Customer Satisfaction Surveys: Always a Good Thing?

October 1, 2015

It’s easy to write questions and send them out to customers, but it’s challenging to design and execute a customer survey that will actually provide useful information for improving your business.

All too often companies assume they should be communicating with their customers and jump into a customer satisfaction without enough planning. This kind of hurried survey can sometimes do more harm than good by creating a negative impression with otherwise satisfied customers.

Here’s how to avoid common pitfalls of customer satisfaction surveys and implement a truly useful system of feedback and action.

Common Problems with Customer Satisfaction Surveys

We’ve all participated in customer satisfaction surveys. Some may have been okay, others maybe not.

Have you ever taken a customer satisfaction survey and thought, “Was this survey meant for me? Did they even send it to the right person?” I know I have.

It can be very frustrating if you genuinely want to give feedback to a company but their survey asks about only things that don’t apply to your experience. It can also be frustrating if the online survey is hard to understand or doesn’t adapt to the device on which you’re taking it.

If you have to stop to figure out what a survey is trying to ask, it adds insult to injury.

These are common issues with gathering customer feedback, but with planning and awareness you can greatly improve your chances of getting a customer satisfaction survey right.
First and foremost, a customer satisfaction survey should enhance the customer-company relationship, not compromise it.

A survey’s quality should, at the very least, match that of your products and services.

I’ve seen a situation where a company with very satisfied customers sent out a customer satisfaction survey that generated extremely disappointing results. That company’s customers were used to seeing only the highest quality from this company, so when they got a survey that was poorly thought out and poorly executed they reacted very negatively.

Goals of Surveying Your Customers

The goal of a customer satisfaction survey should be to establish a lasting program that will continue to foster goodwill with customers and provide valuable information for company decision-making for years going forward.

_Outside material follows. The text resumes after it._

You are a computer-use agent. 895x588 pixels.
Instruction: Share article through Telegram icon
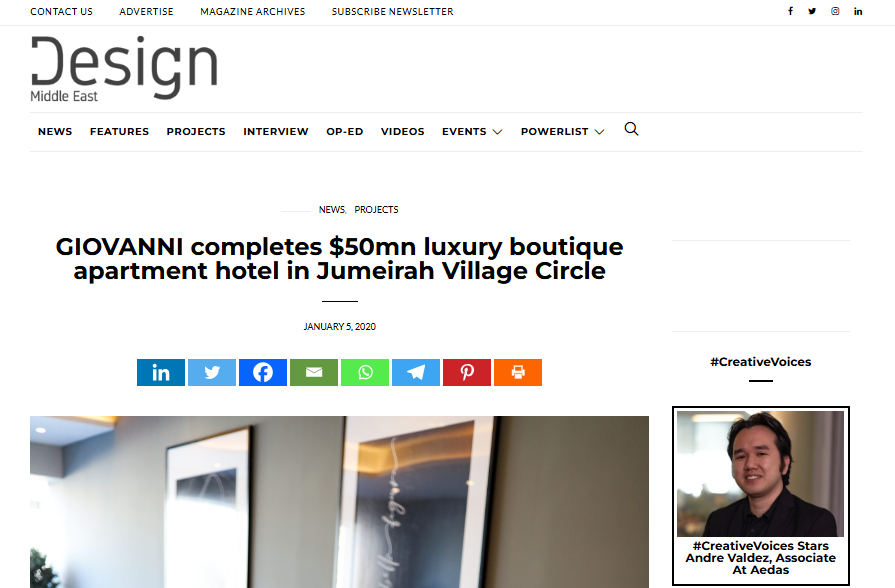pos(416,372)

It’s easy to focus on getting instant information from your customers, responding to it, and moving on, but this reactive approach will have only limited effectiveness.

Instead, invest some time in planning your surveys and creating a system for handling the data they produce so you can anticipate the needs of your customers.

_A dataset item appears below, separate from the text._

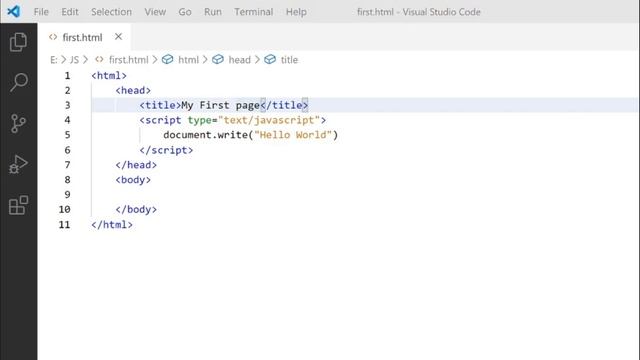Click the VS Code logo icon

13,11
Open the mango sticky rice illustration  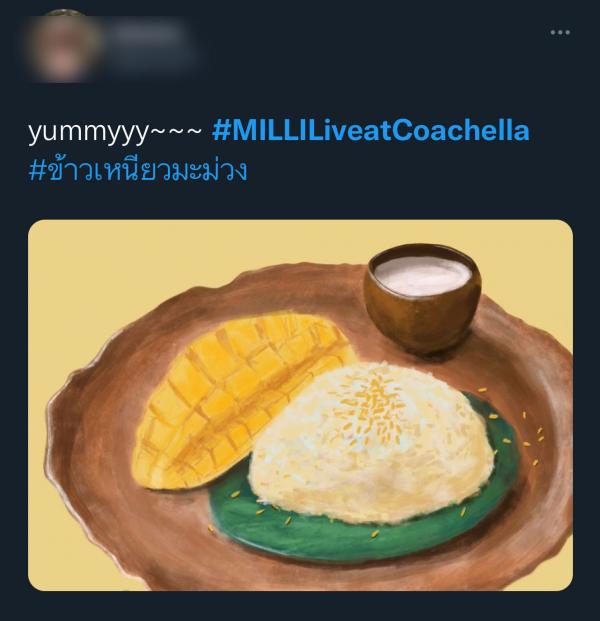300,405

Here are some things to think about before undertaking a customer satisfaction survey:

  • As I mentioned earlier, just writing a few questions and sending them to your customers is easy. The hard part of customer satisfaction measurement is to design and execute a customer survey that will actually provide useful information for improving your business.
  • A customer satisfaction program will raise customer expectations. Most of the effort spent on a customer satisfaction program should happen after the survey is done and the data is collected. It is important that the budget and resources be there for taking action afterwards.
  • The ownership and commitment for the program should be integrated and coordinated across all departments. For example, will a sales or service representative know the survey is happening and what its goals are? Spread the word about your customer satisfaction survey around the organization.

Creating a Customer Satisfaction System

When determining how, where, and when to survey your customers, plan for the long haul, not just a short term initiative.

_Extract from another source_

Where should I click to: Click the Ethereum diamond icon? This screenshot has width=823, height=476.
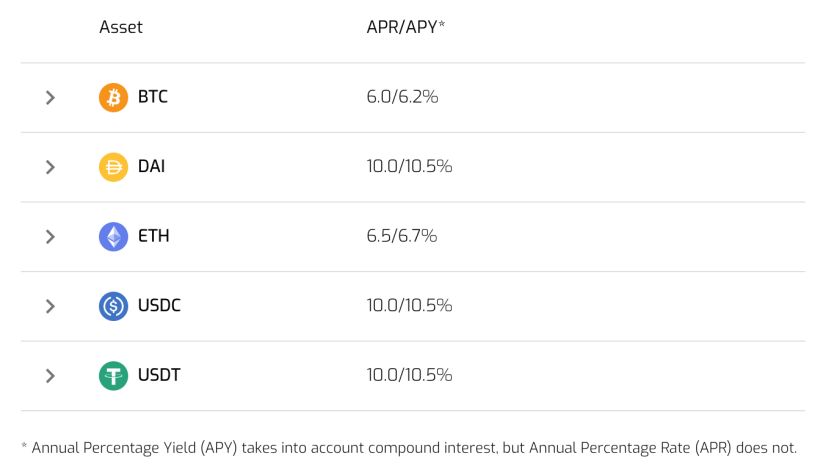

Starting and stopping customer satisfaction efforts can do more harm than good. Your customer satisfaction program should be seen as ongoing — not just a one time event.
It takes time to develop the program and to clearly understand customers’ wants and needs, but that investment will pay dividends in the form of happier customers for years to come. We recommend the following two activities for anyone initiating a customer satisfaction program; they complement the standard techniques for designing any survey.

Perform a Customer Needs Assessment

This involves conducting in-depth interviews (face-to-face or over the phone) with a few select customers to make sure you understand what is most important to them, what their needs are, what they think of your company and what they think about your planned customer satisfaction survey.

This two-way communication early in the process has been found to be a critical success factor for obtaining actionable information and ensuring that your survey asks the right questions of the right people in the right way.

Have A Stakeholders Strategy Session

The success of a customer satisfaction survey is measured by the actions it drives.

It is critical that the survey ask the right questions and address the needs of customers, but the feedback system also needs to be integrated into the operations of your company.

Since your customer survey is going to be an ongoing part of running your business, it becomes very important for the survey to have a broad base of support and understanding.

A strategy session should have key people from sales, marketing, development and operations who get together for a four to six-hour meeting to work on the survey objectives and how they tie to the company mission and values.

The session might also include discussions on the appropriate customer segments to target, training from a customer satisfaction expert (internal or external) on best practices and/or defining the scope of the customer feedback you will solicit.